The real reason you can't stop nodding off mid-afternoon: Your OFFICE is sending you to sleep


High levels of carbon dioxide in offices and classrooms could be affecting our concentration and decisions

  • Result of poor ventilation and cramming more people into the same-sized space
  • May be the reason so many of us doze off in meetings

Late nights, a stodgy lunch – there are many reasons for the dreaded mid-afternoon energy slump.
But rest assured it might not be all your fault; your colleagues  – office – are also to blame.
U.S. scientists have found that high levels of carbon dioxide in offices and classrooms could be affecting our concentration and decision-making abilities.
High levels of carbon dioxide in offices and classrooms could be affecting our concentration and decisions
High levels of carbon dioxide in offices and classrooms could be affecting our concentration and decisions
The primary source of indoor carbon dioxide is humans. While typical outdoor concentrations are around 380 parts per million (ppm), indoor concentrations can go up to several thousand ppm. 
Higher levels indoors are usually due to poor ventilation, often a result of the need to reduce a building’s energy consumption, the researchers say. 
The research was done by scientists at from the University of New York and the Lawrence Berkeley National Laboratory at the University of California.
They found that carbon dioxide concentrations in office buildings normally don’t exceed 1,000 ppm, except in meeting rooms, when groups of people gather for extended periods of time. (Which may partly explain why it’s so hard to stay awake in meetings.) 
In classrooms, concentrations frequently exceed 1,000 ppm and occasionally exceed 3,000 ppm.
 
While these levels weren’t found to be dangerous to health they did significantly impair people’s ability to think or make decisions. 
The researchers say even they have been surprised by the results, which are the first to make a link between high levels of CO2 and a decline in work performance. 
‘In our field we have always had a dogma that carbon dioxide, at the levels we find in buildings, is just not important and doesn’t have any direct impact on people,’ said study co-author and Berkeley scientist William Fisk. ‘So these results, which were quite unambiguous, were surprising.’
At carbon dioxide levels of 1,000 ppm – a fairly typical level for an office – volunteers showed a dramatic decline in performance in six out of nine tests.  It became significantly worse when the level rose to 2,500ppm.
‘Previous studies have looked at 10,000 ppm, 20,000 ppm; that's the level at which scientists thought effects started,’ added Dr Fisk's colleague and co-author Mark Mendell. 'That's why these findings are so startling.'
Classrooms were found to have particularly high levels of carbon dioxide due to the volume of people, prompting fears that exam performance could be affected
Classrooms were found to have particularly high levels of carbon dioxide due to the volume of people, prompting fears that exam performance could be affected
Although their study only tested decision making and not learning, the researchers say it’s possible that students poorly ventilated classrooms - or rooms in which a large number of people are gathered to take a test - could also be disadvantaged. 
And while the results need to be replicated in a larger study, they point to possible economic consequences of energy-efficient buildings.

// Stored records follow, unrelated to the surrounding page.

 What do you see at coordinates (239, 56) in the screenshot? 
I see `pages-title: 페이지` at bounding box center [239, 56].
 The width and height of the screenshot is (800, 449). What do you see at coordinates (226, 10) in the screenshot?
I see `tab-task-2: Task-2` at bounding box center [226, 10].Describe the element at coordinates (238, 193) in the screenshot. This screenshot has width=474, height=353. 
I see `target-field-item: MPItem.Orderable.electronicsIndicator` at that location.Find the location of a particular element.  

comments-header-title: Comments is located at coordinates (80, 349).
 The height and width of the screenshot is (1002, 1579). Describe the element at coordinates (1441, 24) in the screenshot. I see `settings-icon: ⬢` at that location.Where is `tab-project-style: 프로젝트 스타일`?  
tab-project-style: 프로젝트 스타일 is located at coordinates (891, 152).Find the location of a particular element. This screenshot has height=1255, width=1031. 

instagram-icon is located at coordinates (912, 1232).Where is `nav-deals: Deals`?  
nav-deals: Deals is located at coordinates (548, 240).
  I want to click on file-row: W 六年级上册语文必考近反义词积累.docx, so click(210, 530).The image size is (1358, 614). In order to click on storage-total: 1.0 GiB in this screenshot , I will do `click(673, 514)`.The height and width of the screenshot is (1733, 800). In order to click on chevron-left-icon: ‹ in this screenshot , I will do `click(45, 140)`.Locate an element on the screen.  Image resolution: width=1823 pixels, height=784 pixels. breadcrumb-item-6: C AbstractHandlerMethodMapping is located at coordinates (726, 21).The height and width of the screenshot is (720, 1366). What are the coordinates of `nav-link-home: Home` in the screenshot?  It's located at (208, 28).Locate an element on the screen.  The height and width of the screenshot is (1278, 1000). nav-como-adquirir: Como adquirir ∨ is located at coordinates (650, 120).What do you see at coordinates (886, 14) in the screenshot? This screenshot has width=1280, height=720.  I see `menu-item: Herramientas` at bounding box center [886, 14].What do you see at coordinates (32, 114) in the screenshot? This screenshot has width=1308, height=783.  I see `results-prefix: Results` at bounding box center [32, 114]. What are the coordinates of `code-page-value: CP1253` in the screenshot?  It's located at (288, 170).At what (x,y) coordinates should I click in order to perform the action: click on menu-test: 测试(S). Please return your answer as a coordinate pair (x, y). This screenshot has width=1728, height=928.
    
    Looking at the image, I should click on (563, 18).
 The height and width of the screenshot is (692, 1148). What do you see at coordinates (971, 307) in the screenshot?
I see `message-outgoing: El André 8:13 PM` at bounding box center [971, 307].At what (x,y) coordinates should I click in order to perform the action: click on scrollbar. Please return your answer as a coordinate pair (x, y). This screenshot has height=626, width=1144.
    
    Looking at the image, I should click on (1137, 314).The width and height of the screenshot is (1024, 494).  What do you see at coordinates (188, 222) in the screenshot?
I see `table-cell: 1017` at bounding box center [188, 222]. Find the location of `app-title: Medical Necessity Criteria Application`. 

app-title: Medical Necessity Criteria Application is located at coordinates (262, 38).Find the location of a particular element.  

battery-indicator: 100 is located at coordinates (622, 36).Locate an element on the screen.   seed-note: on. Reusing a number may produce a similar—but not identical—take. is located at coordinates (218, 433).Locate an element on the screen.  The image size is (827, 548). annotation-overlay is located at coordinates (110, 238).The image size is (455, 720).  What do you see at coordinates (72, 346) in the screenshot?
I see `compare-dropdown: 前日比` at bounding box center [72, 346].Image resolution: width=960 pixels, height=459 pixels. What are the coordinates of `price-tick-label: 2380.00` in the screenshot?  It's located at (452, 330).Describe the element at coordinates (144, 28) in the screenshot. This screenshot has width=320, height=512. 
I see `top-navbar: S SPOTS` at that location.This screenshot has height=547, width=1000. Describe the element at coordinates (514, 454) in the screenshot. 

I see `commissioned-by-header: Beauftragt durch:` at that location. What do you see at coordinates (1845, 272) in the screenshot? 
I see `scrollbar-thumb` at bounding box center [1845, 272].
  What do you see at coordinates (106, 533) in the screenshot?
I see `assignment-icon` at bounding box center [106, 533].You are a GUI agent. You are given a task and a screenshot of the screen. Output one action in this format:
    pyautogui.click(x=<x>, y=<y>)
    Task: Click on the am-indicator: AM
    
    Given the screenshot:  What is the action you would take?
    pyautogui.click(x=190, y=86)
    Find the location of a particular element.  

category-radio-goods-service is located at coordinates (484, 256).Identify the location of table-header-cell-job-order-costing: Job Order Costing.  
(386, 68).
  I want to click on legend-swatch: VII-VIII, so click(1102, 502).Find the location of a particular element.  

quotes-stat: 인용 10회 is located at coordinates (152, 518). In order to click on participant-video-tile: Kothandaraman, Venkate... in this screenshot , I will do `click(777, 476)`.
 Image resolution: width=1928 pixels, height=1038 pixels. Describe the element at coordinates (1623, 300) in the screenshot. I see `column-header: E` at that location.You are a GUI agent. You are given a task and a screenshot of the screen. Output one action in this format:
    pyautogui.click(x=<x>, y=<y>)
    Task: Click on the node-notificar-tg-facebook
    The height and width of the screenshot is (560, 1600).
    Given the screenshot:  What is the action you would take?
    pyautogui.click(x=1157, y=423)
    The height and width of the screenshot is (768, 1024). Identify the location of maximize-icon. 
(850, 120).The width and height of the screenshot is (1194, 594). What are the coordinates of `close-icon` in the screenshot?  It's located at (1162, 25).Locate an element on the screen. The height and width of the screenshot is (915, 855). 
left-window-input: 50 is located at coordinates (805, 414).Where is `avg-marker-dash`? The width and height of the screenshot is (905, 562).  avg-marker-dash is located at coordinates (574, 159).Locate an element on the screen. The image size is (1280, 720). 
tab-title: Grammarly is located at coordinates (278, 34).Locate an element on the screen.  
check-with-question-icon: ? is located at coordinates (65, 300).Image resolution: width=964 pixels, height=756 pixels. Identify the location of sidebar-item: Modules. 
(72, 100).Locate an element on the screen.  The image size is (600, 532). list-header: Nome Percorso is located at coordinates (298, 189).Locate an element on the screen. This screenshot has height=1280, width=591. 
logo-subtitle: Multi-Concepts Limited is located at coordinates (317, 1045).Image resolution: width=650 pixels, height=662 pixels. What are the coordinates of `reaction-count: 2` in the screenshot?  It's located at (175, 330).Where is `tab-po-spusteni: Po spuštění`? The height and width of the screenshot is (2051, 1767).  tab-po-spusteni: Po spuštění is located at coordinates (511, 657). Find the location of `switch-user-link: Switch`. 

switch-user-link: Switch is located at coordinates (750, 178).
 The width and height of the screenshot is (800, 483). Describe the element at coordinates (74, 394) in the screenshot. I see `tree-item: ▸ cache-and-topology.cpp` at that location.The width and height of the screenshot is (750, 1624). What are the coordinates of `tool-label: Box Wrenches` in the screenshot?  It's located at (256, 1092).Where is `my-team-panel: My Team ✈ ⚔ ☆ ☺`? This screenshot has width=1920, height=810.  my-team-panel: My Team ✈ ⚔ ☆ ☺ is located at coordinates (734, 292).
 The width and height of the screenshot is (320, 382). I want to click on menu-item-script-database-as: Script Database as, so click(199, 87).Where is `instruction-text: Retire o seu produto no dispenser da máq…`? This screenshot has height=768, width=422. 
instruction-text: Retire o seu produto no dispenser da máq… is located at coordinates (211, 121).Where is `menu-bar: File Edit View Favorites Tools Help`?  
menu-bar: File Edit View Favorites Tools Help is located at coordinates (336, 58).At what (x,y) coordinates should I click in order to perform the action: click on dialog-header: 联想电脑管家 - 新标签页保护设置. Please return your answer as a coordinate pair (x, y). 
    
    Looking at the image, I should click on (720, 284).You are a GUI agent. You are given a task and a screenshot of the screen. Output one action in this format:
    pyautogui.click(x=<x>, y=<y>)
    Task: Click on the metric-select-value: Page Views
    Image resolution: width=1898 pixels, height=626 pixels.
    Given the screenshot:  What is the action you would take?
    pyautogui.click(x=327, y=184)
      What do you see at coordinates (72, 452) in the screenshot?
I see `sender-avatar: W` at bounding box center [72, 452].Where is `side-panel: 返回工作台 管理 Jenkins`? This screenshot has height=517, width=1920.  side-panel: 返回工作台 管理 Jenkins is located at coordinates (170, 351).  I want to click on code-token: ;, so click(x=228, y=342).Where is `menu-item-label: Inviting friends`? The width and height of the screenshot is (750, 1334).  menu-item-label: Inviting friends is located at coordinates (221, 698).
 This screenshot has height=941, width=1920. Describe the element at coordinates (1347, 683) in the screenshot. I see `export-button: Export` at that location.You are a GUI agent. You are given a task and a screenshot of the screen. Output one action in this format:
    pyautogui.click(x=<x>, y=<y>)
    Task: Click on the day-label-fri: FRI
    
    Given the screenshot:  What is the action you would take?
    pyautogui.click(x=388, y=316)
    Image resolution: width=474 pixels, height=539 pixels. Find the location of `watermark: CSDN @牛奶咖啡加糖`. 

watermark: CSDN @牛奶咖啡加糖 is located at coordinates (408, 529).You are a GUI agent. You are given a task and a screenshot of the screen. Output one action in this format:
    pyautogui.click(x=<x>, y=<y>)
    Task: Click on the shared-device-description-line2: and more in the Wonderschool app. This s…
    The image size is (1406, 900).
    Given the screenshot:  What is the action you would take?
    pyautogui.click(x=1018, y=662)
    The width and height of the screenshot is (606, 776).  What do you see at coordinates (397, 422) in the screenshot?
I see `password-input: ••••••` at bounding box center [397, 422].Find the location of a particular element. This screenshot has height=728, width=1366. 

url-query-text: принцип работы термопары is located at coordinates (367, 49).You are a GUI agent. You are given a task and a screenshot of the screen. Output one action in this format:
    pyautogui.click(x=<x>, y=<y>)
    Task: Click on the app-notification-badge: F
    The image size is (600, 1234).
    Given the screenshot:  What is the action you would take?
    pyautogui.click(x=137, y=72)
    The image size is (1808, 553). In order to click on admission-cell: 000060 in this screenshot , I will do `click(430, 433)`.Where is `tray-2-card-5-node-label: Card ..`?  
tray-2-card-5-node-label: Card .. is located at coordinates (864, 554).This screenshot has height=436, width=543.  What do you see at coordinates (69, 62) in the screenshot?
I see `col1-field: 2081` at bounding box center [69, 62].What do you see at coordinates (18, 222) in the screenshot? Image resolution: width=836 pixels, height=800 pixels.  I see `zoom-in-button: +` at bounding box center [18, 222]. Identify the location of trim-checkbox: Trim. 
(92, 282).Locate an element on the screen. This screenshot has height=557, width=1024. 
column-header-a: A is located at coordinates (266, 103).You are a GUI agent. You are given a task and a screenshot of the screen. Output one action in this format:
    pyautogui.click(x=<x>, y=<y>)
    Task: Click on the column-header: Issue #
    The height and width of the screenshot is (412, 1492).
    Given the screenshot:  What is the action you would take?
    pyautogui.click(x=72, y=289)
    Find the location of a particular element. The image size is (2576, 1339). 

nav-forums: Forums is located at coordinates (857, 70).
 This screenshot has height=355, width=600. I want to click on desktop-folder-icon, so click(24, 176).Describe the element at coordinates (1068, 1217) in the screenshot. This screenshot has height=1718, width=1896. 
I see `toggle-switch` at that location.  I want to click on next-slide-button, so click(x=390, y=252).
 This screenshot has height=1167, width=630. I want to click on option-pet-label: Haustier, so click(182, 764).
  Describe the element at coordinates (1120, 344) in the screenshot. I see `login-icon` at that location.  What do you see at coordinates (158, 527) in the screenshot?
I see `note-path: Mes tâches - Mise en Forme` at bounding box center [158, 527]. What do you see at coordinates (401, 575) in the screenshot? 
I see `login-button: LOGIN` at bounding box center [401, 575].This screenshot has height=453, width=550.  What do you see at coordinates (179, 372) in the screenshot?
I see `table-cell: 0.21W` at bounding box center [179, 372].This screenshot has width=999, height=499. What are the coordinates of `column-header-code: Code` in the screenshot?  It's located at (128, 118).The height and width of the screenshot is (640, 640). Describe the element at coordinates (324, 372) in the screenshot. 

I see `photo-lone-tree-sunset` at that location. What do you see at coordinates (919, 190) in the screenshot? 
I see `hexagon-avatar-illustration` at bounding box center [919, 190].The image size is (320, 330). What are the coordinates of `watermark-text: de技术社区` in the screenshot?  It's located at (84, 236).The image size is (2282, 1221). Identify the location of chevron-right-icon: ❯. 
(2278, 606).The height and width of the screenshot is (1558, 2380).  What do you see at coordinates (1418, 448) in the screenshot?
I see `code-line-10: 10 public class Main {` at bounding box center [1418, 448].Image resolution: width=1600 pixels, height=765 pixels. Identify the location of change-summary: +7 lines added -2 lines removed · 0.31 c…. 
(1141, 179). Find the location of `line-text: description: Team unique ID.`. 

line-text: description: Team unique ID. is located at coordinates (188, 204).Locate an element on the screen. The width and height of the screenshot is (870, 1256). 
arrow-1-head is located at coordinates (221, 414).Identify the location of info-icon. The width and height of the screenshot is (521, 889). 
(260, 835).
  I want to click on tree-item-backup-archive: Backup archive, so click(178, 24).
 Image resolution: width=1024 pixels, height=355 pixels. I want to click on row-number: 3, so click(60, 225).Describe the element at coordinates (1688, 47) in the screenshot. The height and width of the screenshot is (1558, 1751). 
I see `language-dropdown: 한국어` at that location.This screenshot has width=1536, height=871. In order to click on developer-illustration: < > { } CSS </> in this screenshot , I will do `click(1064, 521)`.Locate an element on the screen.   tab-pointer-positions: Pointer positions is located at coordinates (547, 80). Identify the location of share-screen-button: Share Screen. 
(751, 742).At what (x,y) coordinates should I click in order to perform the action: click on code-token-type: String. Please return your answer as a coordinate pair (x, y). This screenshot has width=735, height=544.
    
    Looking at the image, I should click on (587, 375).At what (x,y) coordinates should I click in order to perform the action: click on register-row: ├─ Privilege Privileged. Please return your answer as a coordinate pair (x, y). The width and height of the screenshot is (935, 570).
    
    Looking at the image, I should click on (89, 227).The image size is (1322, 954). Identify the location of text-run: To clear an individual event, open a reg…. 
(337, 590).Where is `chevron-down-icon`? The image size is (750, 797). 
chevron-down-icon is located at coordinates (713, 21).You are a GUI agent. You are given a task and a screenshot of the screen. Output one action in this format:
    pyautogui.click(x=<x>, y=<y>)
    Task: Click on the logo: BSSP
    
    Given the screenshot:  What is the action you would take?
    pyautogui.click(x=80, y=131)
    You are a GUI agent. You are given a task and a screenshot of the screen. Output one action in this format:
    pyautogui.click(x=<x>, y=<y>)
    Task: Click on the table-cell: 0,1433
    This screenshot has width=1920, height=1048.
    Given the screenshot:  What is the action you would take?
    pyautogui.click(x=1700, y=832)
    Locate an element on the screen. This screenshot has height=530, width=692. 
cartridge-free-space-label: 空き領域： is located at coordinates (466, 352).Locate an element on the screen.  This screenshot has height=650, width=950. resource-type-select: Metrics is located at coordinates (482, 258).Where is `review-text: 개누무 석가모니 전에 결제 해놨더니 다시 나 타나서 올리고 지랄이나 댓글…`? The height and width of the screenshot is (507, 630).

‘As there’s a drive for increasing energy efficiency, there’s a push for making buildings tighter and less expensive to run,’ said Dr Mendell. 
‘There’s some risk that, in that process, adverse effects on occupants will be ignored. One way to make sure occupants get the attention they deserve is to point out adverse economic impacts of poor indoor air quality. If people can’t think or perform as well, that could obviously have adverse economic impacts.'
The study was published in the journal Environmental Health Perspectives.